PASSAGE
Though the first season of Netflix's The Get Down is twelve episodes in total, you may have noticed that only six were made available for streaming. It's unusual for Netflix to split up a season because they generally upload everything at once, and it makes the wait for more episodes feel even longer. And after zipping through those six episodes you're going to need the rest of the season, like ASAP. So when is the second half of The Get Down?

Sadly the answer isn't exactly reassuring. So far, there doesn't seem to be a set date in place for the release of the second half of Season 1. The final six or seven episodes are going to drop sometime in 2017, which means at the very least there will be several months' wait before anyone gets to see the rest of the first season. It's a major bummer, especially for a show as exciting and compulsively watchable as this one. The Get Down barrels towards its conclusion, so having to wait for that conclusion is rough.

Why did Netflix decide to split the season up, anyway? Apparently it had something to do with the production issues that plagued the show from the beginning.

The show might not have existed at all. Creator Baz Luhrmann had been working on the idea for the series for 10 years but it was difficult to bring to fruition. Even once the deal was struck with Netflix, it took two and a half years to get to where it is now, and during production they had to deal with replacing the showrunner several times, replacing writers, and constrains of the budget. The Get Down is setting records when it comes to expensive television; originally it was supposed to cost $7.5 million per episode but the season ended up costing around $120 million total.

RECORD EXTRACTS
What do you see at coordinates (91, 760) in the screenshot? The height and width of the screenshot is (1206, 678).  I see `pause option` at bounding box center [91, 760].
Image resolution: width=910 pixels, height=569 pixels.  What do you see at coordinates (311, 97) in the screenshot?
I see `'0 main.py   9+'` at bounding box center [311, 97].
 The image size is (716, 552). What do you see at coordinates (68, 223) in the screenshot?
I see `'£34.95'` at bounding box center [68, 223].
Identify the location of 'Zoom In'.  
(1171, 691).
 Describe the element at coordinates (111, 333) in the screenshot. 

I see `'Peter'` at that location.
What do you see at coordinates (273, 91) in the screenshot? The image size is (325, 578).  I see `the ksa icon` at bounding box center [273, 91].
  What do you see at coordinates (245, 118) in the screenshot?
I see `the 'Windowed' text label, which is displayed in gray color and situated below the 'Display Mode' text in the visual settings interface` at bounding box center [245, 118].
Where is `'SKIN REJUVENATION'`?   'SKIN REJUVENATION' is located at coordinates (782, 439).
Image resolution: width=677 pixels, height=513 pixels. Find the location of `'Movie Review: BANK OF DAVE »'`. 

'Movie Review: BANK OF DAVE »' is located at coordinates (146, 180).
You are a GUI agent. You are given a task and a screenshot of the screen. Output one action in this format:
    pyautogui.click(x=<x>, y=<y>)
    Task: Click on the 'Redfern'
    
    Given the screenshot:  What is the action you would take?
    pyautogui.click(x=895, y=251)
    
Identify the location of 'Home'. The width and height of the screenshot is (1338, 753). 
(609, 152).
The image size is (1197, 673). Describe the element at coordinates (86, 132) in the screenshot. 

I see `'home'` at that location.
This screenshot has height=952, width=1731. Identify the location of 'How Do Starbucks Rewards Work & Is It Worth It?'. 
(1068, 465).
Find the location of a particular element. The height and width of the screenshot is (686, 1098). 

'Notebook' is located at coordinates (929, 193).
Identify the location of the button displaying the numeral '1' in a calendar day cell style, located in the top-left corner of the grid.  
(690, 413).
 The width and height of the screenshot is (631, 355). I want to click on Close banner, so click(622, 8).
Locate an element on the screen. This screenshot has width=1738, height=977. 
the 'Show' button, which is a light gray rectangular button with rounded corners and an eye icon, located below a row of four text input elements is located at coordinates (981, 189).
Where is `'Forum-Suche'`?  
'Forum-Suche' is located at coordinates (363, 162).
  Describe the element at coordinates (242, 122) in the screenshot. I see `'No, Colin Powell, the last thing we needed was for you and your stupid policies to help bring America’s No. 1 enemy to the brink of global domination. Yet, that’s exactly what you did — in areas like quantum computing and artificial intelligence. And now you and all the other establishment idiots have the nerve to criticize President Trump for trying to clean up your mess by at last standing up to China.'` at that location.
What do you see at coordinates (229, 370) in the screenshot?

BRIEF 1
In the article about The Get Down, how much was each episode originally supposed to cost?
BRIEF 2
Repeat word for word the part of the article about The Get Down from "Sadly the answer" to "conclusion is rough.".

WORKED ANSWER 1
$7.5 million per episode.

WORKED ANSWER 2
Sadly the answer isn't exactly reassuring. So far, there doesn't seem to be a set date in place for the release of the second half of Season 1. The final six or seven episodes are going to drop sometime in 2017, which means at the very least there will be several months' wait before anyone gets to see the rest of the first season. It's a major bummer, especially for a show as exciting and compulsively watchable as this one. The Get Down barrels towards its conclusion, so having to wait for that conclusion is rough.